With this increasing demand, how can supply measure up? Feliz says that experts are trying to make the federal Low-Income Housing Tax Credit (LIHTC) program more flexible, increasing the annual tax credit allocation by at least 50% and working to enact a minimum 4% housing credit rate to raise equity for each tax credit.
“We need advocacy, creative solutions and bipartisan support to prop up the existing resources that we have, including LIHTC, the Rental Assistance Demonstration and other rental subsidy programs,” Feliz says. “To help close the affordable housing supply gap, some state policymakers are employing creative adaptive reuse solutions. For example, California has responded to the pandemic by working at local levels to convert hotels into housing, using FEMA money and federal funds and superseding local laws to create housing and leverage philanthropic dollars.”
In Cincinnati, where housing funds were approved, the city also is launching a new initiative to put aside 25% of funds from the city’s tax increment financing districts to go to affordable housing. Those districts move property tax receipts from property value increases in specific areas into dedicated funds to be spent in those areas only. This year, that would equate to $6.6 million for affordable housing, which would increase year after year.
These solutions are a good start, but as Parsons says, “All the good things that are happening are taking place at a very small scale. We need big ideas. Big solutions. Adding hundreds of units isn’t enough. We need to talk about adding millions. There are a lot of micro solutions, but they aren’t sufficient.”
Parsons cites two challenges to effectively catalyzing change. The first is the country’s spotlight on evictions that takes the focus away from creating affordable housing supply.
“Eviction moratoriums have exacerbated the undersupply because what ends up happening is that we are protecting renters who are choosing not to pay the rent even if they are able to, which is not happening in all cases, but it’s called ghosting,” Parsons said. “As a result, we artificially limit vacancy and cannot remove people who are intentionally not paying rent or causing disturbances at their properties. We need more attention to create more designated affordable housing, targeting the aid to the people who actually need it.”

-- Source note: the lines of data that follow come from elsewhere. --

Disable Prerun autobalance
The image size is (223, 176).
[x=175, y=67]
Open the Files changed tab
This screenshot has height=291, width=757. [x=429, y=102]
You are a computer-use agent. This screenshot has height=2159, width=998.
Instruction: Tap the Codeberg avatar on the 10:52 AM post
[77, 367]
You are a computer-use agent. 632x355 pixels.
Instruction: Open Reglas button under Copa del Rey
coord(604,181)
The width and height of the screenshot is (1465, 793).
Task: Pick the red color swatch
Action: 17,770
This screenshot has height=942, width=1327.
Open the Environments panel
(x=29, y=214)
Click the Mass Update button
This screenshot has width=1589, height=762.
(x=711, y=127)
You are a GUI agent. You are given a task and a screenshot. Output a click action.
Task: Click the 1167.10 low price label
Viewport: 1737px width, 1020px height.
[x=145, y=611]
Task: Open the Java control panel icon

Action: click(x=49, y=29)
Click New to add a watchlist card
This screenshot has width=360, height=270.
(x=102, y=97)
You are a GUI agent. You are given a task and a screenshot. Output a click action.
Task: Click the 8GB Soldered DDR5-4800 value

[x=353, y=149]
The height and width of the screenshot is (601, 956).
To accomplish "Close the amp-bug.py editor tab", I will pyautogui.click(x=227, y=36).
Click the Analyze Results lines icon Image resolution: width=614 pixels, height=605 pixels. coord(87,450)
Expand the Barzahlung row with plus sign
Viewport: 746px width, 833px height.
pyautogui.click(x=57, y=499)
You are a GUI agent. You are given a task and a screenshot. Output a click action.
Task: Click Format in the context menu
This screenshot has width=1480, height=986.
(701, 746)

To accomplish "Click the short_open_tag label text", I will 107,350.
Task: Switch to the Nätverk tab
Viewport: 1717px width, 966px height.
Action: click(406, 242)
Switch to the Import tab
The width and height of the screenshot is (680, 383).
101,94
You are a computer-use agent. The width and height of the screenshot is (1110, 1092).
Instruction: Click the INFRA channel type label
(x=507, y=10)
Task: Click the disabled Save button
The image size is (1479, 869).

Secondly, the affordable housing crisis isn’t changing because we continuously get distracted by government mandates that offer immediate action and perceived wins. However, the problem with actually solving affordable housing is that it is a long road, it needs a lot of funding.
“But, politicians want to take the easier path even if it has been disproven,” Parsons said. “Economists have shown that rent control doesn’t work, that it only further limits the affordable housing. It’s a failed idea believed by 98% of economists. It’s an easy thing to do, easier to put it on the ballot and give the appearance of trying to do something.”
Despite the hairy challenges, many innovative developers, suppliers and governments are collaborating to create solutions to bring to scale, and maybe the pandemic gives them the time they need to do it.